Tags

, , , ,


If in doubt, blame ‘data quality’

Narrator: It doesn’t matter what you are trying to do, or even if you know what you are trying to do, but if in doubt, blame the quality of the data. There was a time when data quality was a massive impediment to business data integration.

Data quality assurance was a glint in IT’s eye. A far-away place that nobody knew how to get to.

Dud: Do you remember Executive Information Systems, Pete?

Pete: Do forest dwelling bears do data analytics in the Vatican, Dud?

Dud: Well, you know. The tools were quite flashy for the time. This was the late eighties and early nineties.

Pete: Quite right, Dud. However, some critical problems contributed to their relatively scant success.
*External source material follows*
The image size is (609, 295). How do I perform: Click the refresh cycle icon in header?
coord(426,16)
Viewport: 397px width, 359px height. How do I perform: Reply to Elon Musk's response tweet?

Dud: And what were they, Pete?

Pete: Data availability and data quality. They were challenging problems to overcome.

Dud: I’m all ears.

Pete: When I first entered the computing lark, data was a significant issue because of storage constraints. Back in the day, removable disks and what we called disk drives were far from being commodity items. And an eighty-megabyte disk was a significant cost. So, we did clever things with data coding to reduce the storage requirement footprints of substantial applications. We used “0” instead of “male”, and “1” instead of “female” and nothing instead of something that we could discard. We used “r” instead of “red”, “g” instead of “green” and “w” instead of “white”. We used “USD” for “US dollars”, “GBP” for “British pounds”, and “DM” for “Deutschmarks”. We even used shortened dates and times.

Dud: Wasn’t that problematic?

Pete: I should say so, Dud. First, we didn’t stick to the same abbreviations on all systems. The definitions very rarely agreed, and the codes certainly didn’t. It was all over the shop. Which was okay until we started to want to integrate data from two or more application platforms. Then things became wickedly fickle.

On top of that, Dud. In most places, whenever the business bought or developed a new application, it would get a new box to run it on. It was mental, Dud.

Dud: So, massive data mismatches all over the shop.

Pete: You can say that again. Integrating and reconciling data was a nightmare that frequently resulted in woefully inadequate and misleading results. But all was not lost. Some intelligent people saw the need for tools that could be used to clean up, consolidate and integrate data. So, the market was opened up to technology that could go some way to achieve that. Basically, we had tools for cleaning up, matching and integrating data. We had tools for removing duplicates, identifying outliers and anomalies, and balancing the data books. Some products were good, some were less good, but the technology worked and was shown to be helpful. It was welcomed by believers everywhere in data governance and quality assurance.

Dud: Horray! So a win!

Pete: Well…

Dud: Then what?

Pete: Several tools that complemented ETL technology came on the scene. People would buy them, have them in their software libraries, and sometimes even try to install them. This was sold as “doing something about data quality.”

Dud: So, progress at last.

Pete: Not really, Dud. It was activity without purpose, acquisitions without goals and gestures without value.

Dud: Meaning?

Pete: Very few teams had the will to deploy and use these technologies to improve data quality, so the data quality for things like data warehousing and analytics didn’t improve. In fact, it was worse because of the widening gap between hyperbole and reality, resulting in further alienation of business and IT. In fact, it was even worse, Dud. Many failed to implement a data quality aspect of their data pipelines. Still, many failed to grasp the importance of a data quality pipeline. Others were clueless about data quality, its technology’s many facets, and how to put together some semblance of criteria and a list of tangible priorities.

You see, Dud, many people claim that data quality is essential, but many people are also prevaricators when it actually comes to doing something about data quality.

It’s like this, Dud. How many scrum boards or project plans mention data quality and set aside time and resources to address the issues? I guess “very little if at all”, Dud.

Dud: Well, IT has been bellyaching about data quality for decades, Pete, but when push came to shove, they did very little about it, right, Pete?

Pete: Exactly, Dud. Although to be fair, IT departments in the industry, not the IT industry, are like boys in short trousers for as much money as they might have. They are basically well-intentioned, have limited experience and are clueless, Dud.

Dud: The more things change, the more they stay the same.

Pete: If in doubt, blame the data quality, Dud.

Narrator: In conclusion. Blaming data for all the ills of data-centric business analytics and reporting is like an incompetent writer complaining that dictionaries render their work meaningless, that pens have a mind of their own, and that computers are for wimps.

As the saying goes, “A stupid man’s report of what a clever man says can never be accurate because he unconsciously translates what he hears into something he can understand.”

You can thank Bertrand Russell for that gem. He could have been talking about the data mesh massive.